Hacker News new | past | comments | ask | show | jobs | submit login

Fun fact about %n:

Mazda cars used to have a bug where they used printf(str) instead of printf("%s", str) and their media system would crash if you tried to play the "99% Invisible" podcast in them. All because the "% In" was parsed as a "%n" with some extra modifiers. https://99percentinvisible.org/episode/the-roman-mars-mazda-...




"format not a string literal" is one warning I always upgrade to an error. Dear reader: you should do this, too!


I don't like a lot of things in C++, but one thing worth praising in particular is std::format

std::format specifically only works for constant† format strings. Not because they can't make it work with a dynamic format, std::vformat is exactly that, but most of the time you don't want and shouldn't use a dynamic format and the choice to refuse dynamic formats in std::format means fewer people are going to end up shooting themselves in the foot.

Because it requires constant formats, std::format also gets to guarantee compile time errors. Too many or not enough arguments? Program won't build. Wrong types? Program won't build. This shifts some nasty errors hard left.

† Not necessarily a literal, any constant expression, so it just needs to have some concrete value when it's compiled.


Nice, I didn't know about https://wg21.link/P2216 .


Thanks! This prompted me to look up the flag to enable this. For GCC it’s:

  -Werror=format-security


The flag is -Wformat-nonliteral or -Wformat=2. -Wformat-security only includes a weaker variant that will warn if you pass a variable and no arguments to printf.


Why are these not compiler errors by default?

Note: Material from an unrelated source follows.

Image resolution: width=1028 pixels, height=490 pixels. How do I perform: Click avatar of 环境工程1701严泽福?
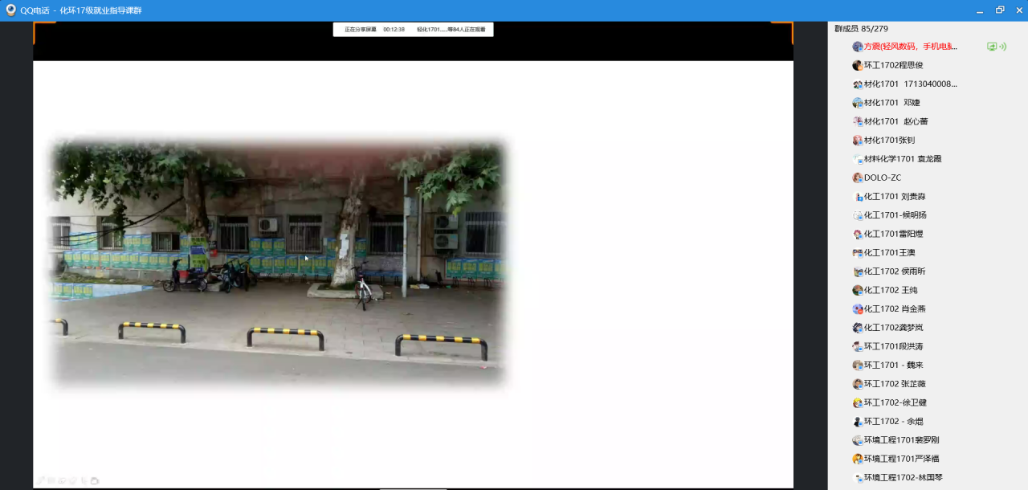(x=858, y=459)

Opting in to such important safety features seems like broken design.


One reason is locale-dependent format strings which are loaded from resource files.

Also, in personal projects, I almost always used custom wrapper functions for printf/fprintf/sprintf for various reasons, so that default wouldn’t be of much use, unless maybe I could enable it for the custom functions.


You can with __attribute__((format(printf, 1, 2))) See: https://gcc.gnu.org/onlinedocs/gcc-4.7.2/gcc/Function-Attrib...


At least for GCC/clang, you can mark your functions with special __attribute__ format.

For loading translated strings, I'm missing some library function to verify whether two format strings are argument-compatible.


I've never seen locale-dependent format strings work well. The translators will change the formatting codes, and you can't change the order of the formatted arguments. You are much better off with some other mechanism for this.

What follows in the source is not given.